▶ Kaynak metin
▶

Değerli Okuyucularım, Sevgili Gençler; Amerika’daki Filo Subay Kursu anılarıma devam ediyorum.
Şimdi kursumuzun ikinci aşaması olan SOS (Squadron Officer School) yani Filo Subay Kursu bölümüne başlayacağız. 23 Ekim 1989 Pazartesi günü başlayan bu kurs Amerikalı subaylar için ilk basamak bir kurstu. Yüzlerce Amerikalı subay, sivil personel dünyanın her yerinden bu kursa katılmak için gelmişlerdi.
Kursun yapısı şu şekildeydi. A dan Z ye kadar Amerikan alfabesinin harflerinden oluşan sınıflar vardı. Her sınıfa filo deniliyordu. Bu filoların her birinde 15-20 arasında Amerikalı personel (subay ve sivil) ve 1 ya da 2 kişi yabancı ülke subayları dağıtılmıştı. Filolarda ben hariç Amerikalı personel olduğu için daha anlaşılabilir bir İngilizce konuşmalarına kavuşmuştum ve bunun için daha mutluydum.
Kabul edersiniz ki IOS te iken değişik ülkelerden gelen subayların bulunduğu bir sınıfta İngilizce öğrenmek yerine anlamak için çalışıyorduk zira herkes kendi aksanları ve kendi kültürlerine göre İngilizce konuşuyordu.
SOS daha çok grup aktivitelerine yönelikti. Dış mekân aktiviteleri, spor müsabakaları, bu aktivitelerde yardımlaşma gibi başarıyı artıran faktörler ön plana çıkarılıyordu. Çok zevkli vakit geçiriyorduk. Dış mekân faaliyetleri olmadığı zamanlarda, seçkin konuşmacılar tarafından çok büyük bir konferans salonunda çeşitli konularda konferanslar veriliyordu. Bu konferanslar ve sınıflarda resmi üniforma giyerdik.
Bir gün bu konferansların birinde 10 dakikalık ara verilmiş ve konferans salonundan çıkmış ve arkadan “Yüzbaşi, Yüzbaşi” diye hitap eden ve arkama döndüğümde Amerikalı bir yüzbaşının bana seslendiğini görmüştüm. Gurbet ellerde hemşerisini görmüş Türk edasıyla çok sevinmiştim. Kısa bir tanışma anından sonra konferansa geri dönmüştük.
Konferans sonu verilen öğlen arasında birlikte üs kafeteryasına gidip yemek yedik. Amerikalı Yüzbaşının adı Gerry Cochran ve Türkiye/Malatya-Erhaç 7’nci Ana Jet Üs Komutanlığında yani benim görev yaptığım yerde bulunan Amerikan biriminin komutanıymış. Aman Allah’ım bu ne tesadüf. Şaşkınlığım daha da artmış olarak, Türkiye’de aynı üste görevli olan bir Amerikalı ile tanışmaktan çok mutlu olmuştum.
Gerry ile frekanslarımız tutmuştu ve gerek kurs süresince gerekse daha sonra 1996 yılına kadar çok iyi ve seviyeli bir arkadaşlığımız oldu.

◀

▶ Verilen kayıtlar
▶

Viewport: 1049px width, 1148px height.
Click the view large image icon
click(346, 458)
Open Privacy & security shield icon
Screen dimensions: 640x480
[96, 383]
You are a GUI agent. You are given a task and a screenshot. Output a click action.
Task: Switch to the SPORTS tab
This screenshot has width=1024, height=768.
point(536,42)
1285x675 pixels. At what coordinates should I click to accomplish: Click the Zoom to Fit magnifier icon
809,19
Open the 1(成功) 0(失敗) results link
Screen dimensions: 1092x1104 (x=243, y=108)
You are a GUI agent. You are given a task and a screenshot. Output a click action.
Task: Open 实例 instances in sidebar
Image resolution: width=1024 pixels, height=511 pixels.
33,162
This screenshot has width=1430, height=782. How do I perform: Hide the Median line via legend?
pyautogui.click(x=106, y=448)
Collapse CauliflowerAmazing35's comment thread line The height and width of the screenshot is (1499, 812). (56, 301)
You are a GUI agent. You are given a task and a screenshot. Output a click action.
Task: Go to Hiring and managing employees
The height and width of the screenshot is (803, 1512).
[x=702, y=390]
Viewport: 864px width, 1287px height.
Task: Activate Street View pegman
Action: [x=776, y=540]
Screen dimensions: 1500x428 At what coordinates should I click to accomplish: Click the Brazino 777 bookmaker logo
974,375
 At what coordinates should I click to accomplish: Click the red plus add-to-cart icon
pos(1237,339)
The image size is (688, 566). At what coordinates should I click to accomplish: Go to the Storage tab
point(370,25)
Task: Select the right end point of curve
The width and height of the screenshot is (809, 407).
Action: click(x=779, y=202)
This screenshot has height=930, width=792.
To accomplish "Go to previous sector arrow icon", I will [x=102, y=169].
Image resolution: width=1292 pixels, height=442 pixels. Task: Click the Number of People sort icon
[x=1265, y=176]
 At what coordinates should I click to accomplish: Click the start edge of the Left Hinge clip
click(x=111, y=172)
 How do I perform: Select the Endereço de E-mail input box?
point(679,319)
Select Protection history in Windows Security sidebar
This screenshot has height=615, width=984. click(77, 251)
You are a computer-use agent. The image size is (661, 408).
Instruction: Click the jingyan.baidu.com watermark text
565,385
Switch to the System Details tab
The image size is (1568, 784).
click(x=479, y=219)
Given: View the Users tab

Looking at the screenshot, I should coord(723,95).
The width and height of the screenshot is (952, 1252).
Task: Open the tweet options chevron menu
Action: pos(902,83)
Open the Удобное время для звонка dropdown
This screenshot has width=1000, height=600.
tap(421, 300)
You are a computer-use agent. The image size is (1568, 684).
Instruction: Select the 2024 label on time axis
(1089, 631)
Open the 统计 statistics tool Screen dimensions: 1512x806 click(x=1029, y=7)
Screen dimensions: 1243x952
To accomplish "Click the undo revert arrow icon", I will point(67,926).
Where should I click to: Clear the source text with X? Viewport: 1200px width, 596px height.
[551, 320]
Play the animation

◀

▶ Yapılacak görev
Amerika'daki Filo Subay Kursu anılarını anlatan metni, son cümlesinin ardından sürdürün.

▶ Beklenen cevap
Kursun, sonuna yaklaştığımızda Türkiye’ye dönüş için biletlerimi, kursiyerlerin idari işlerinden sorumlu olan ofisten söylediğim tarihte aldırtmıştım.
Ben Türkiye’de iken her yıl yapılan İngilizce Genel Dil Sınavı’na girmek için müracaat etmiştim. İki aşamalı olan bu sınavın ilk aşamasında; 100 soruluk genel teste ve daha sonra da yazılı kompozisyon sınavına tabi tutulurduk. Bu ilk aşama sınavı SOS kursunun resmi olarak bitmesi gereken zamandan daha önce olduğu için Hava Kuvvetleri Kurslar Şubesi’ne durumu bildirdim, isteğim kabul edildi ve kurs bitiminden birkaç gün önce (sanırım 1 hafta önce) Türkiye’ye hareket ettim.
TÜRKİYE’YE DÖNÜŞ BAŞLIYOR
Dönüş rotamız Montgomery-Atlanta-New York- Frankfurt-İstanbul şeklindeydi. New York’tan Frankfurt için Lufthansa Havayolları’nın B-747 tipi uçağına binmiştim. B-747 uçağı 2 koridorlu olup pencere tarafları 3 er koltuklu, orta bölüm ise 8 koltukluydu. Benim koltuğum uçağın sağ tarafında 3 lü koltuğun ortasıydı. Sağ koltukta 60 lı yaşlarında görünen bir bayan oturuyordu. Kısa süre sonra tanıştığımızda ne tesadüf ki devre arkadaşım Eyüp Bayrakdar’ın Kayın validesi olduğunu söylemişti. Sorunsuz şekilde havalanıp seyir irtifasına çıkmıştık.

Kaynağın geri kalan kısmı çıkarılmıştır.